Sur les conséquences du licenciement nul
La société Cognac Jaugeage sera condamnée à verser à M. [H] la somme de 6 050,35 euros au titre de l'indemnité de licenciement, la somme de 9 394,95 euros au titre de l'indemnité de préavis et la somme de 939,49 euros au titre de l'indemnité compensatrice de congés payés afférent.
Sur le solde du prêt
La société Cognac Jaugeage sollicite le solde du prêt consenti à M. [H] en juillet 2009 d'un montant de 4 900 euros.
M. [H], ne contestant dans ses conclusions ni l'existence de ce prêt ni son montant et s'engageant dans ses dernières écritures à rembourser le montant dû, sera condamné à verser à la société l'intégalité du solde du prêt soit la somme de 4 900 euros.
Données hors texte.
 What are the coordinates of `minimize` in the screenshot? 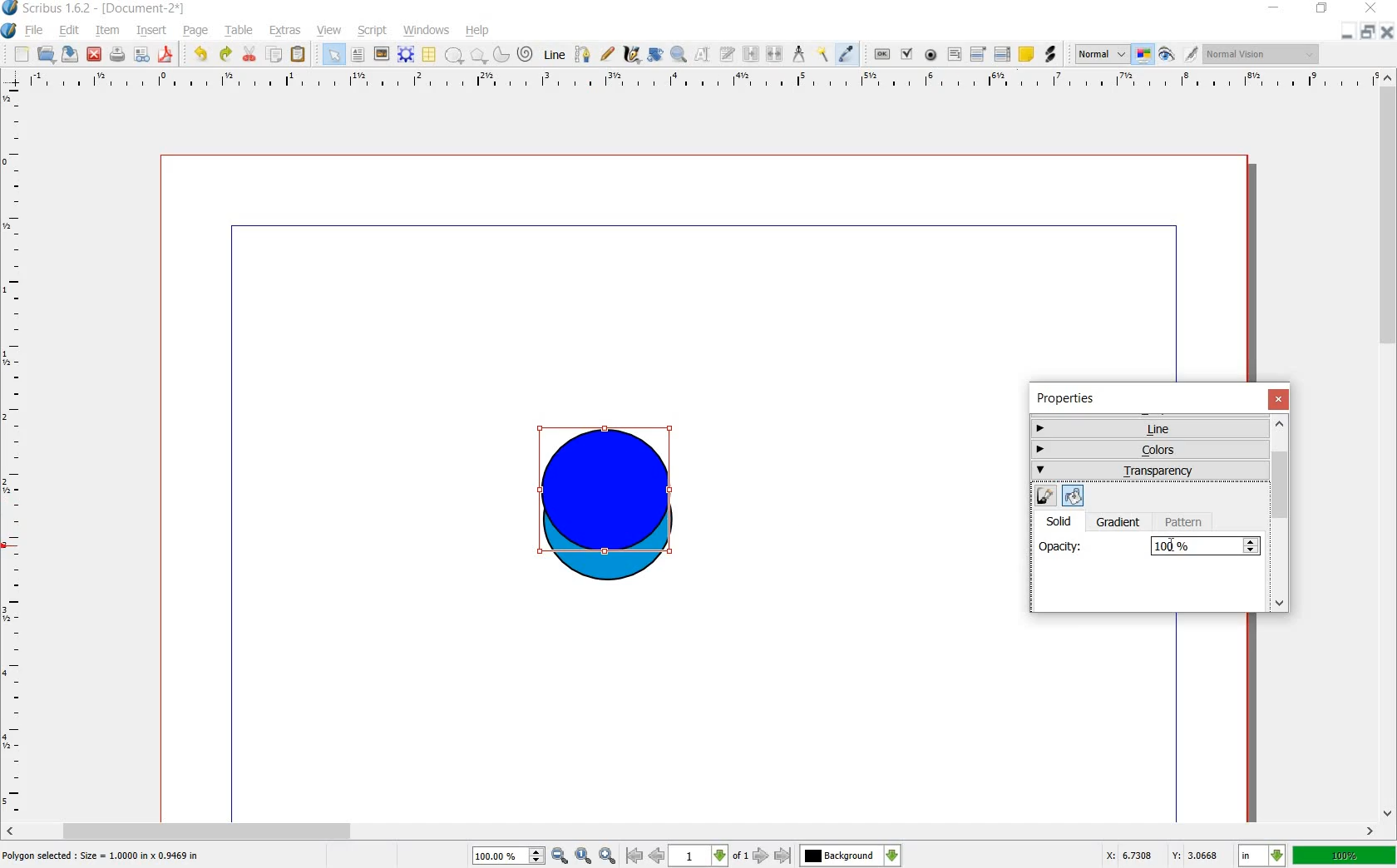 It's located at (1274, 7).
Le jugement sera confirmé de ce chef.
Sur le véhicule stationné sur le parking de la société Cognac Jaugeage
La société Cognac Jaugeage réclame l'enlèvement du véhicule de M. [H] stationné abusivement sur le parking de la société Cognac Jaugeage depuis plusieurs années, malgré ses nombreuses relances.
M. [H] s'engage dans ses conclusions à procéder à l'enlèvement de son véhicule.
Par conséquent, le jugement sera confirmé en ce qu'il a ordonné à M. [H] de venir enlever son véhicule personnel stationné sur le parking de la société Cognac Jaugeage et en ce qu'il a dit que les frais engagés pour l'enlèvement de ce véhicule seront à sa charge.
Sur les autres demandes
La société Cognac Jaugeage, partie perdante, supportera la charge des dépens.
La société Cognac Jaugeage, tenue aux dépens, sera condamnée à verser la somme de 1 500 euros à M. [H] en application des dispositions de l'article 700 du code de procédure civile.
PAR CES MOTIFS
La Cour,
Confirme le jugement rendu le 25 mars 2019 par le conseil de prud'hommes d'Angoulême en ce qu'il a condamné M. [H] à payer à la société Cognac Jaugeage la somme de 4 900 euros au titre du solde du prêt consenti par la société, en ce qu'il a ordonné à M. [H] de venir enlever son véhicule personnel stationné sur le parking de la société Cognac Jaugeage et en ce qu'il a dit que les frais engagés pour l'enlèvement de ce véhicule seront à la charge de M. [H],
L'infirme sur le surplus,
Et statuant à nouveau, dans cette limite,
Condamne la société Cognac Jaugeage à verser à M. [H] les sommes de :
- 3 000 euros au titre du harcèlement moral,
- 20 000 euros à titre de dommages et intérêts pour licenciement nul,
- 6 050,35 euros à titre d'indemnité de licenciement,
- 9 394,95 euros à titre d'indemnité de préavis,
- 939,49 euros à titre d'indemnité compensatrice de congés payés afférent,
Y ajoutant,
Condamne la société Cognac Jaugeage à payer à M. [H] la somme de 1 500 euros en application des dispositions de l'article 700 du code de procédure civile,
Condamne la société Cognac Jaugeage aux dépens.
Signé par Eric Veyssière, président et par Sylvaine Déchamps, greffière, à laquelle la minute de la décision a été remise par le magistrat signataire.